What is needed: Set down each line of the material that follows exactly, and leave its pictures out.

Dataset excerpts:

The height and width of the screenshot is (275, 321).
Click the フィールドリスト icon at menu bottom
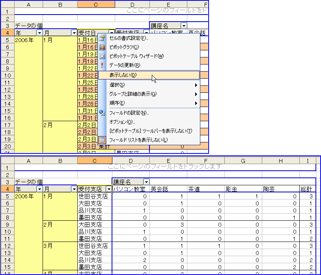coord(102,139)
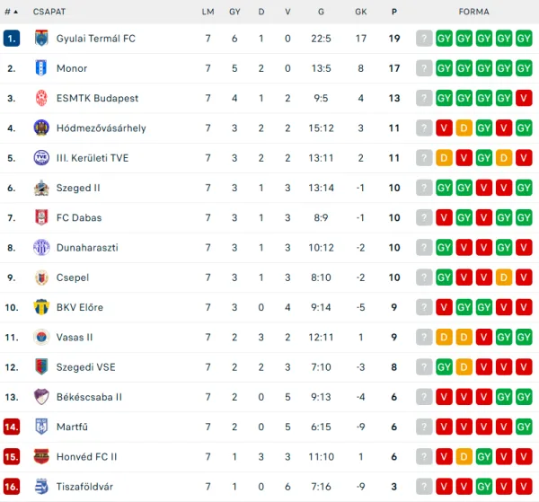
Task: Click the ESMTK Budapest club logo
Action: pyautogui.click(x=41, y=98)
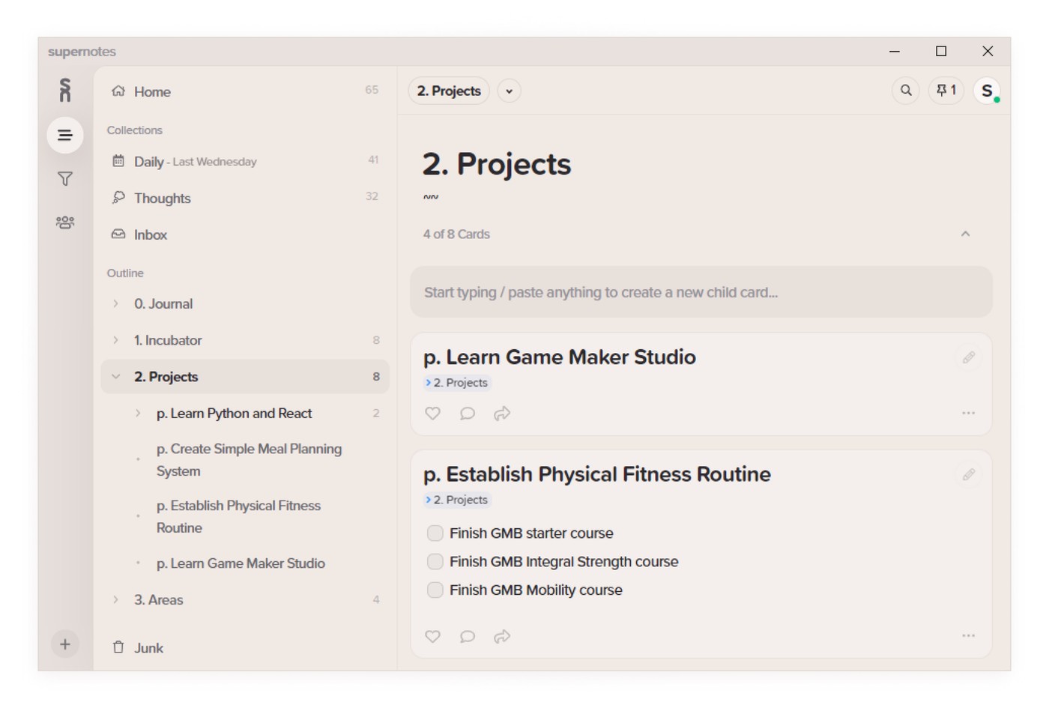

Answer to the exercise:
The height and width of the screenshot is (275, 321).
Click the フィールドリスト icon at menu bottom
coord(102,139)
Task: Click the ESMTK Budapest club logo
Action: pyautogui.click(x=41, y=98)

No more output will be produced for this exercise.